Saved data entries
○ ○ ○ ○ ○
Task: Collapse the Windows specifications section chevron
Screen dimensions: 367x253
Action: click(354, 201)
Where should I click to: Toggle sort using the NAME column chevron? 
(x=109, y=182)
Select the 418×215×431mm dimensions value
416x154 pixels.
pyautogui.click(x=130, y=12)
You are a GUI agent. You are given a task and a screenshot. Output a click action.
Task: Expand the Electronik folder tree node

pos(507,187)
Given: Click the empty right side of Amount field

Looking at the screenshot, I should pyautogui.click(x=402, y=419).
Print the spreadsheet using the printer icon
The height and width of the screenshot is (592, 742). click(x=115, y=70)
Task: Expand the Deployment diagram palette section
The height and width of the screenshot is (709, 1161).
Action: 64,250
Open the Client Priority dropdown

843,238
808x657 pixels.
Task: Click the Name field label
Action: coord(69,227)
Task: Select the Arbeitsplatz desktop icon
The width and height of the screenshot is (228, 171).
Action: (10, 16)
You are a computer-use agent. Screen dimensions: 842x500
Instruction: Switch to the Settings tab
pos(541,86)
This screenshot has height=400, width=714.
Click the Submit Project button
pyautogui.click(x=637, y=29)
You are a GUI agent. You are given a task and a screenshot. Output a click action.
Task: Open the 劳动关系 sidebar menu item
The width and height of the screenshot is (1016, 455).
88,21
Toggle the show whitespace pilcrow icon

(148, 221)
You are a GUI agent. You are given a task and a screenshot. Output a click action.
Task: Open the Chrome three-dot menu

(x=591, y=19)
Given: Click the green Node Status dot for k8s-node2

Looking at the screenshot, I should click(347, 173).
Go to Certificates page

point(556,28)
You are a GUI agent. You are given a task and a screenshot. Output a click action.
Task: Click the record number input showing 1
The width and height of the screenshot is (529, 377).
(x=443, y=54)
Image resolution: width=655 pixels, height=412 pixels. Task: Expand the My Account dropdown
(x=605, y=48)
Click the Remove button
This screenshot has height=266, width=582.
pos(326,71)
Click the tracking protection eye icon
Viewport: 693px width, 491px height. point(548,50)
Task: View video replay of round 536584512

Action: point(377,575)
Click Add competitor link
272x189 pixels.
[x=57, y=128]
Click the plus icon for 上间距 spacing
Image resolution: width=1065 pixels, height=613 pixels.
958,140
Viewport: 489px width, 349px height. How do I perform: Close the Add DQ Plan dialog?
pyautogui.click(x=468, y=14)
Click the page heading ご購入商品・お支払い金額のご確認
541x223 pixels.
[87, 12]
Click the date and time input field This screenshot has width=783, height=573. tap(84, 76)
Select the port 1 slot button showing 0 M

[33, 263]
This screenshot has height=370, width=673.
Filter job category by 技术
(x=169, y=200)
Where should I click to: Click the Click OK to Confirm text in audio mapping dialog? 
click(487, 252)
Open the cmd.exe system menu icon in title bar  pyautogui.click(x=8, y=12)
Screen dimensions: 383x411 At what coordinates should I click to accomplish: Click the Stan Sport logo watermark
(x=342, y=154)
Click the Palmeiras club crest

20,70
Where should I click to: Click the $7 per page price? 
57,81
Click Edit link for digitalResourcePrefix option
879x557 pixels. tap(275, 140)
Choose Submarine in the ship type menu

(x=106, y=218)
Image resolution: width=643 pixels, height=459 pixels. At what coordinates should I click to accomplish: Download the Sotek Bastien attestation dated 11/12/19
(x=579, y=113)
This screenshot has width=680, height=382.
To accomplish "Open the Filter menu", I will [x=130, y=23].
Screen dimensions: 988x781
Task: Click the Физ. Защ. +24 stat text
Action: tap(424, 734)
○ ○ ○ ○ ○
### [Task objective]
Scan the entries above for the word "input" and collect each line holding it.

### [Solution to the exercise]
Task: Click the record number input showing 1
Click the date and time input field This screenshot has width=783, height=573. tap(84, 76)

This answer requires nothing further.